Archive for the ‘Real Life’ Category

Hearts aflame with protest.

August 12, 2007

I was called to speak in meeting today, but somehow I didn’t. It was only a small point but it was trying to get out, so here it is.

A Friend spoke in meeting today about social justice and our relationship with God. What, he asked, is the point in being angry with God? It achieves nothing.

Sometimes that’s true. Sometimes anger distracts from purpose, serves as an excuse for inaction. Being angry with God can be a convenient position to take. It can allow for one to distance oneself from any sense of personal responsibility from the cause or for the solution to an issue, and it can let one put up boundaries that hinder necessary healing.

But sometimes anger is the healthy option. It’s too easy to get caught up in the sense that ‘quakers are never angry’. Inner peace is often seen as a measure of success. Our quaker predecessors, however, used their inner disquiet in much the way that quakers and others are doing now, quietly but passionately all over the world, to heal and create change.

Shelia Bovell wrote in 1988 on the intense reactions she experienced on the loss of a much loved child.

A God we cannot be honest with is no God. If we bow the head and say, Thy will be done, when our heart is aflame with protest, we only increase our own pain.

This interpretation of a very real interaction with God speaks very clearly to me.

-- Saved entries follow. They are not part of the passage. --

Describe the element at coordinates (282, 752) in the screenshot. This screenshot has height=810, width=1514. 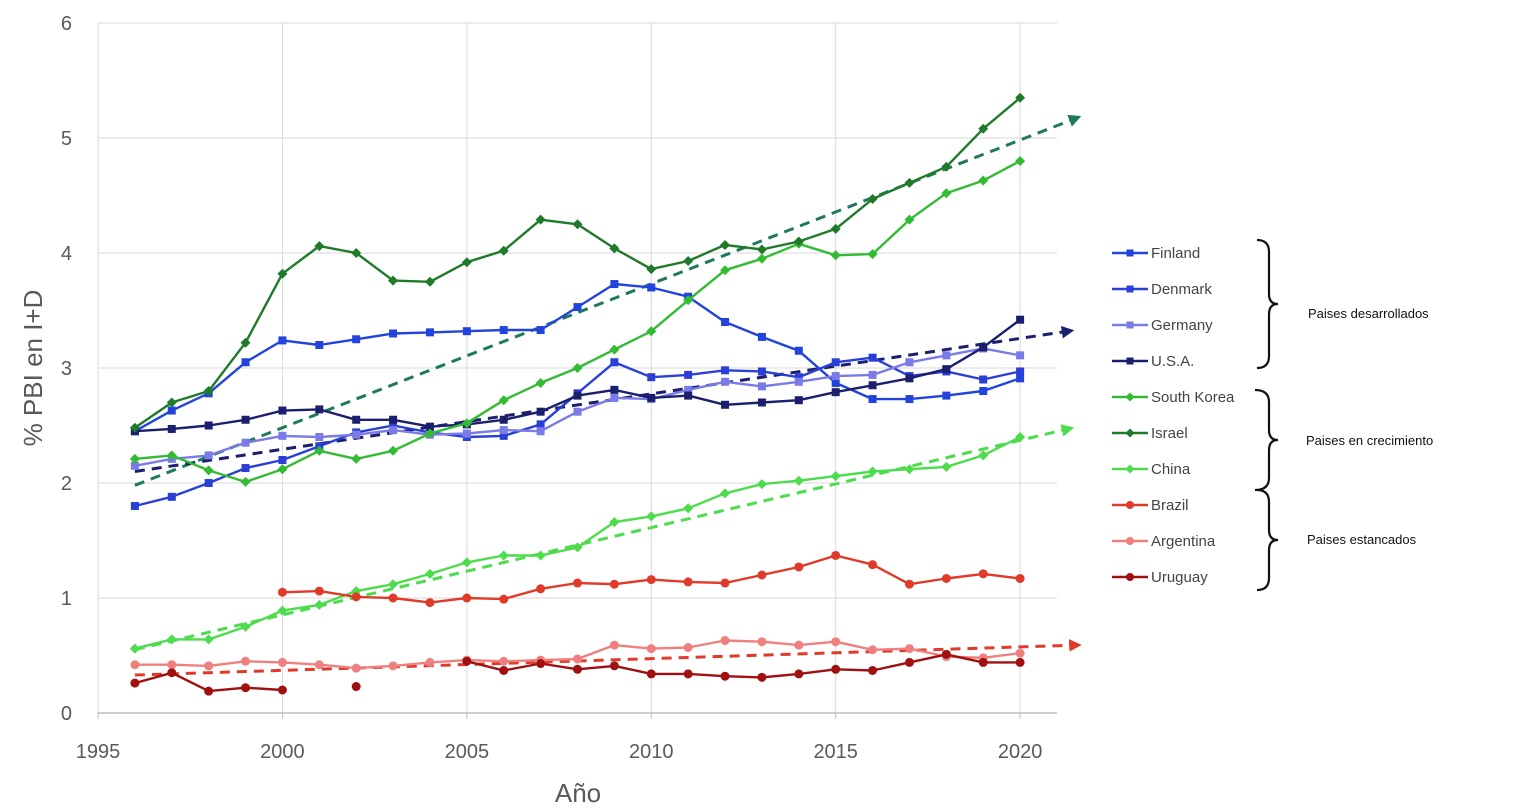
I see `x-tick-label: 2000` at that location.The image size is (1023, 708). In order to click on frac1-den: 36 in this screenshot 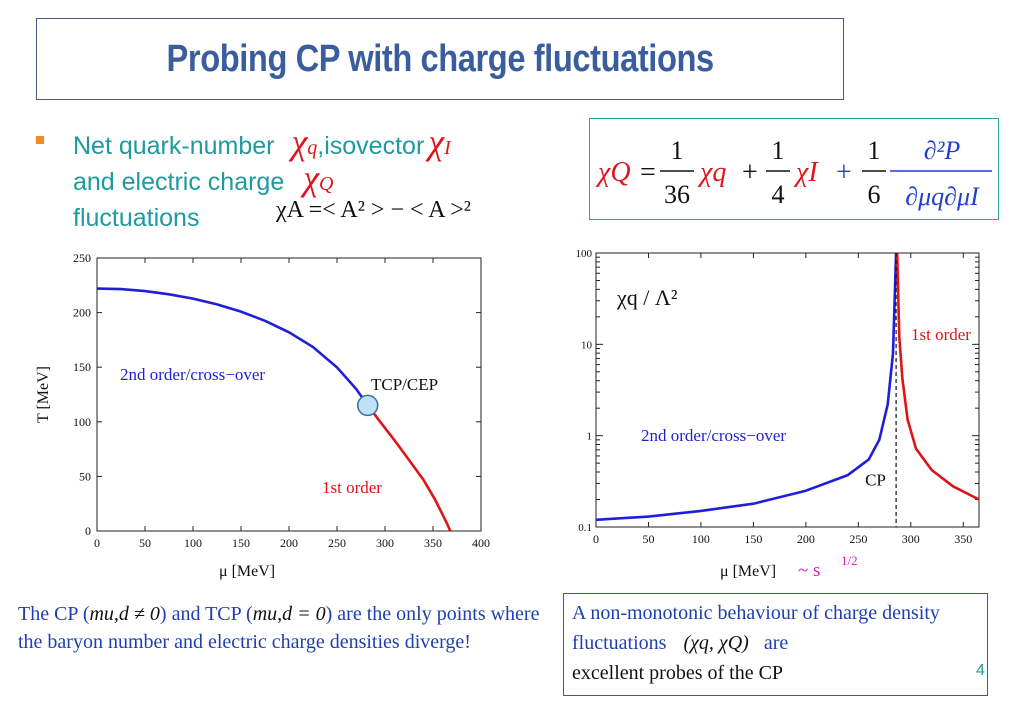, I will do `click(677, 194)`.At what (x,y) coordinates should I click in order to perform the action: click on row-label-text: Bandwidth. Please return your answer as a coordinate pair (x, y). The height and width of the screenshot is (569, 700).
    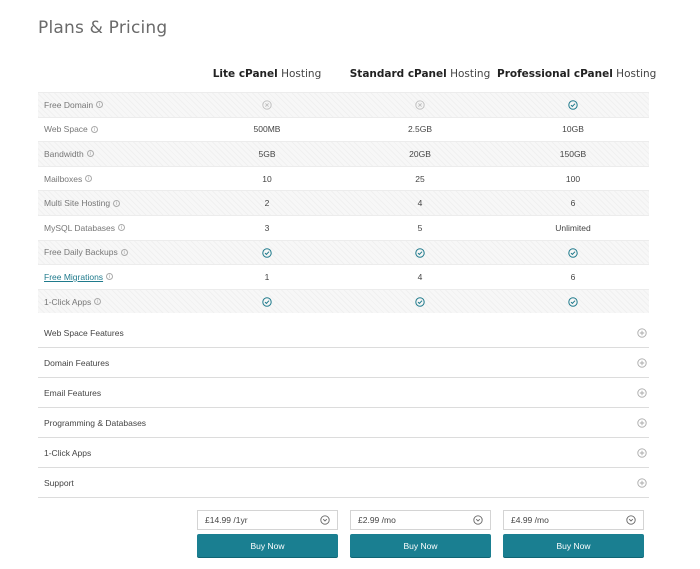
    Looking at the image, I should click on (64, 154).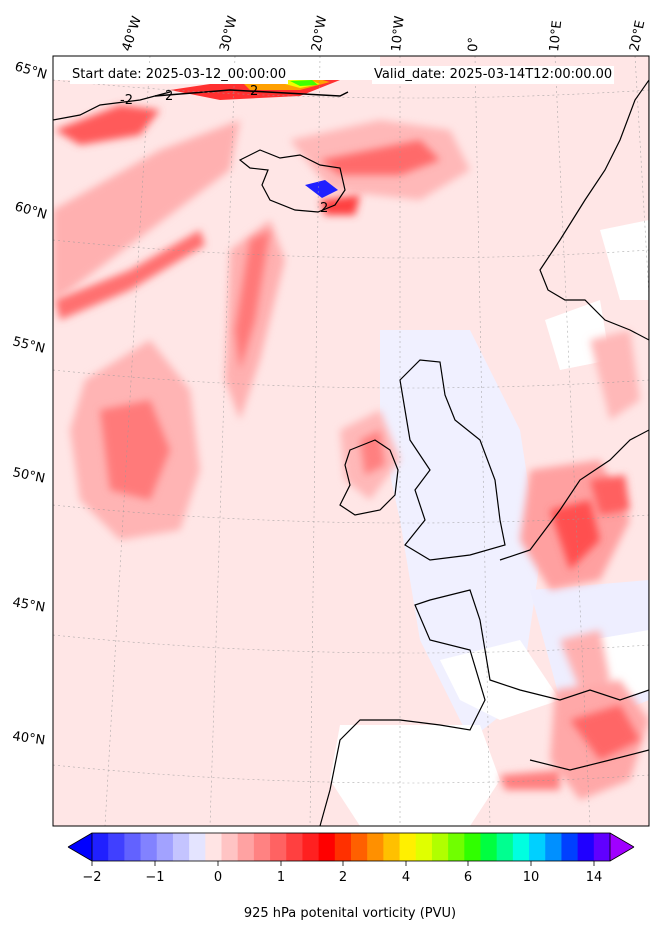 The width and height of the screenshot is (659, 936). Describe the element at coordinates (468, 878) in the screenshot. I see `colorbar-tick-label: 6` at that location.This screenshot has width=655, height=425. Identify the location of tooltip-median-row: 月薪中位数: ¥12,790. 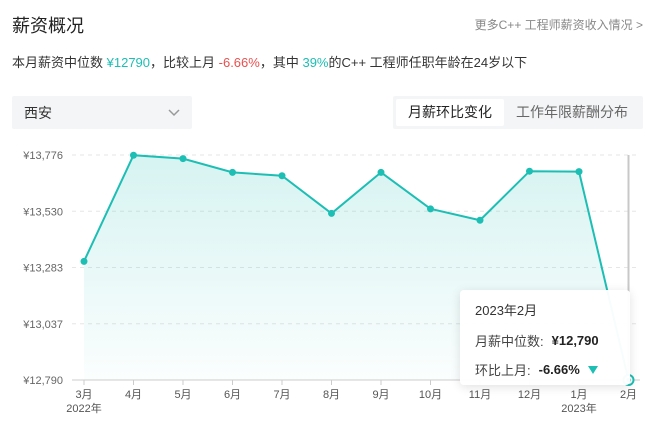
(545, 340).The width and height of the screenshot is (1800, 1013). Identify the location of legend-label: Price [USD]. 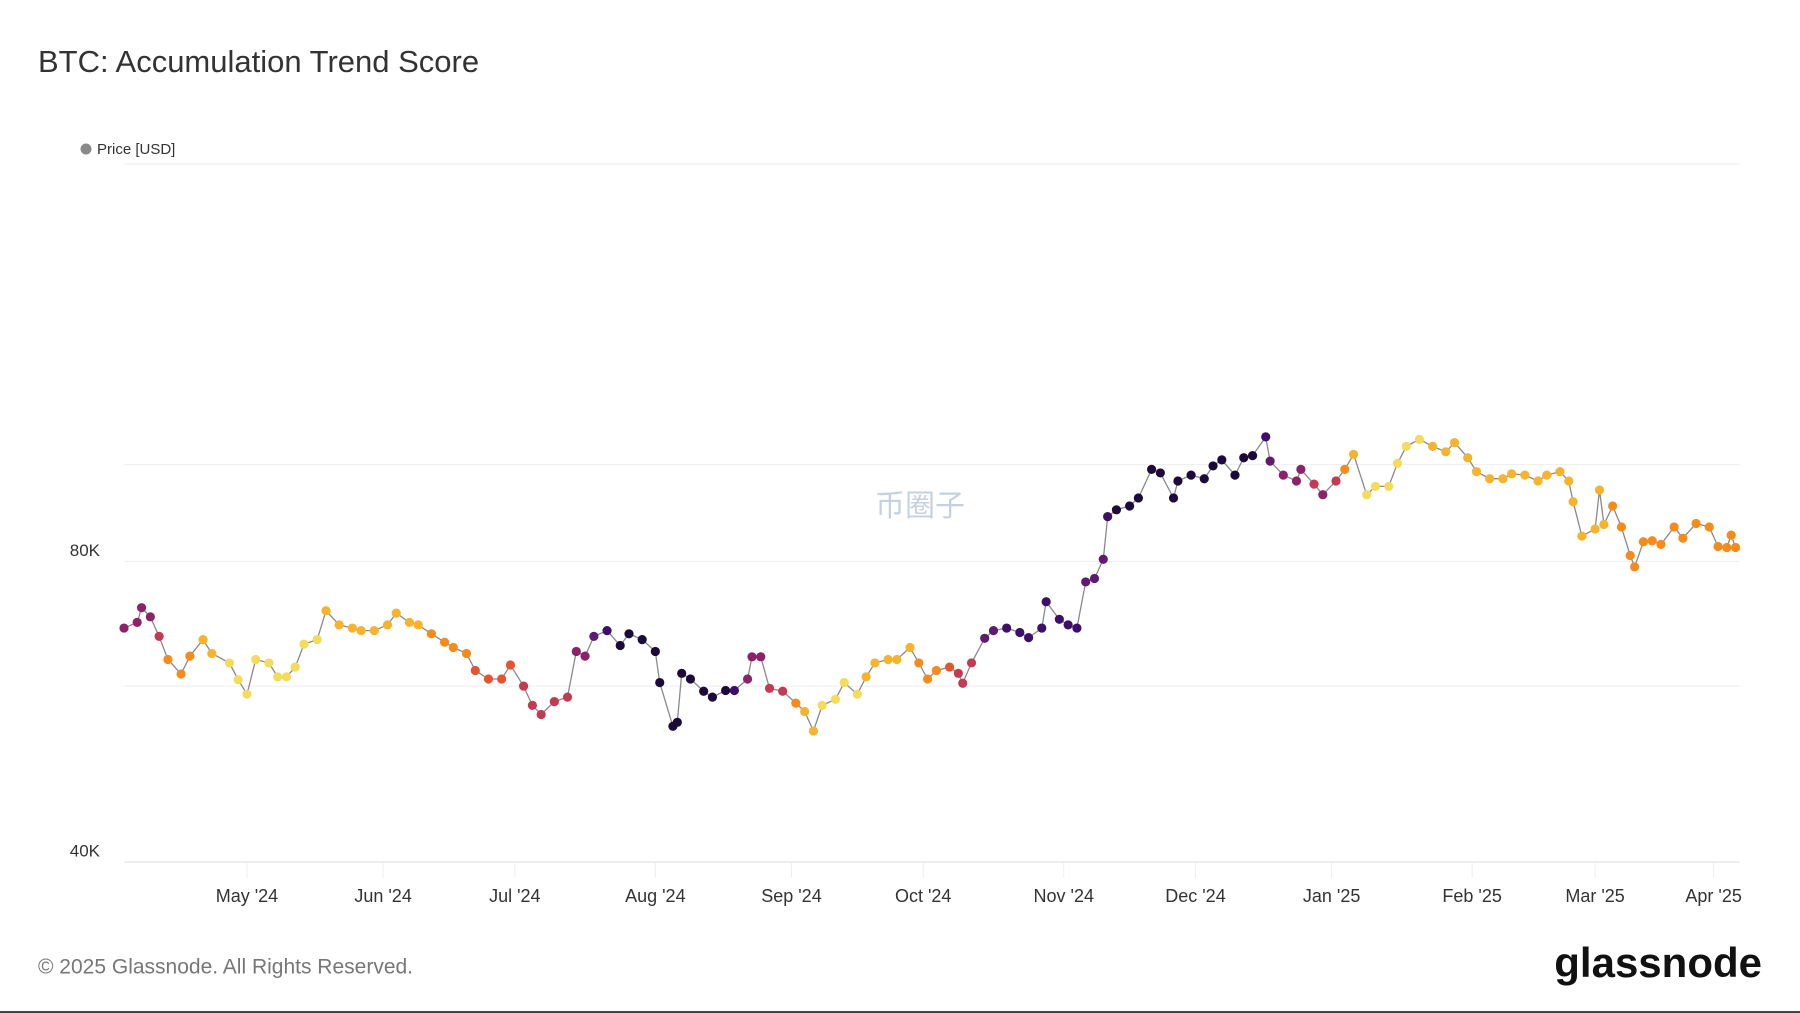
(136, 150).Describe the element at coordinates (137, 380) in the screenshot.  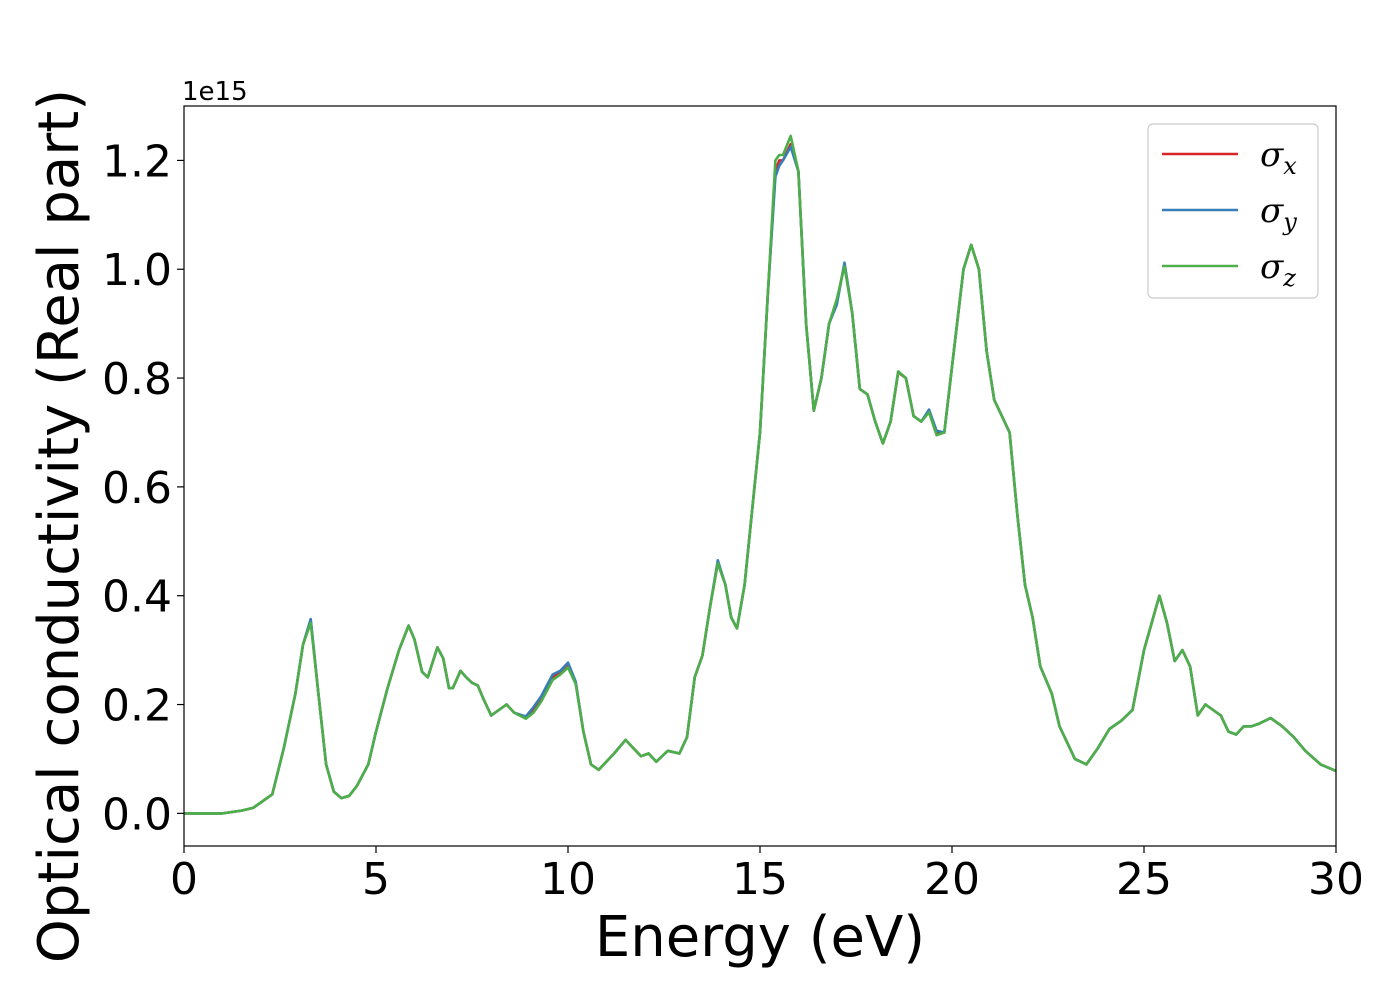
I see `y-tick-label: 0.8` at that location.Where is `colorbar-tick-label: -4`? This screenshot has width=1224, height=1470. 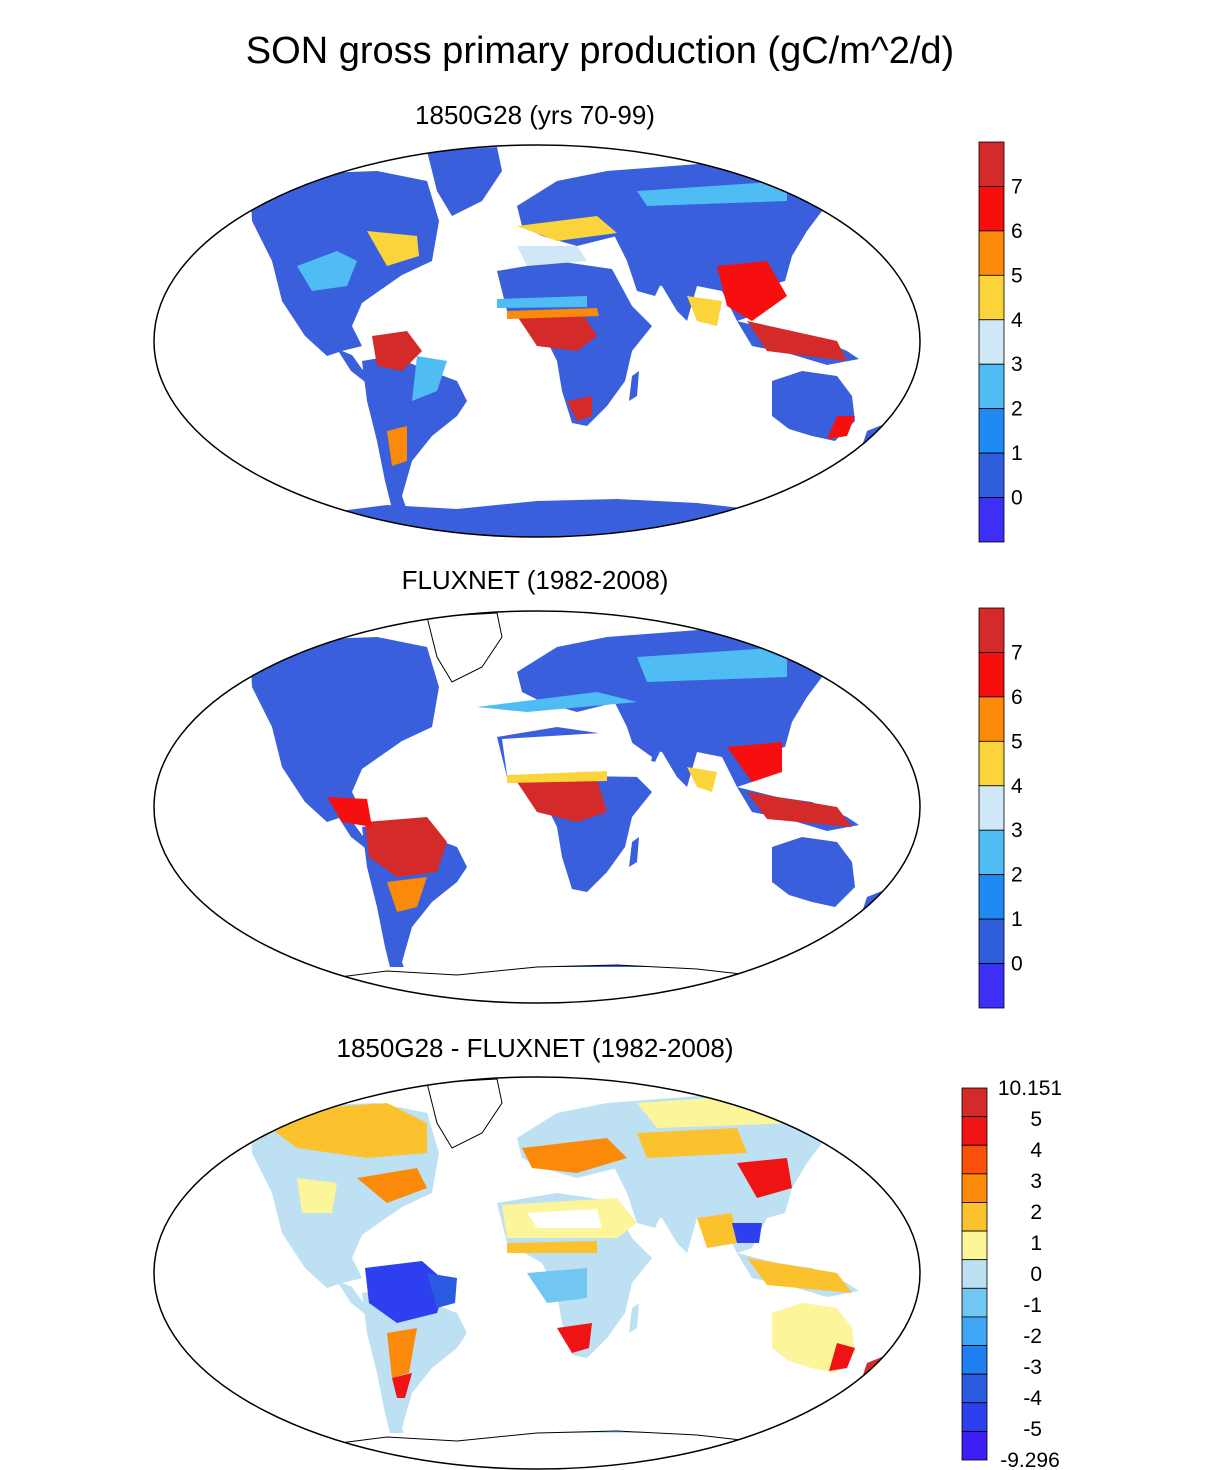
colorbar-tick-label: -4 is located at coordinates (1032, 1398).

Without real, honest communication with the divine, however you interpret it, how can you feel led to action in any meaningful way? Without truthfully, openly examining the darkest feelings and reactions I have to a situation, an issue, a leading, how can I freely and willingly give what’s required of me?

I spent much of last year (and this) screaming and crying at a God who refused to stop existing but couldn’t, or wouldn’t, make everything ok. When I paused for breath (and because I’d temporarily run out of hurtful, hateful things to say)I found I wasn’t weeping alone.

That certainty wasn’t a new feeling for me but it’s one I’ve found useful. From this experience I found new strength to fight my way through the pain and fear and discover what new paths it might take me on, what new challenges might be in my future and ultimately how I could use my my experience and my anger to make myself useful to others.

I intend to put my inner disquiet to good use, as a valuable tool alongside my inner peace. I invite all of you to do the same.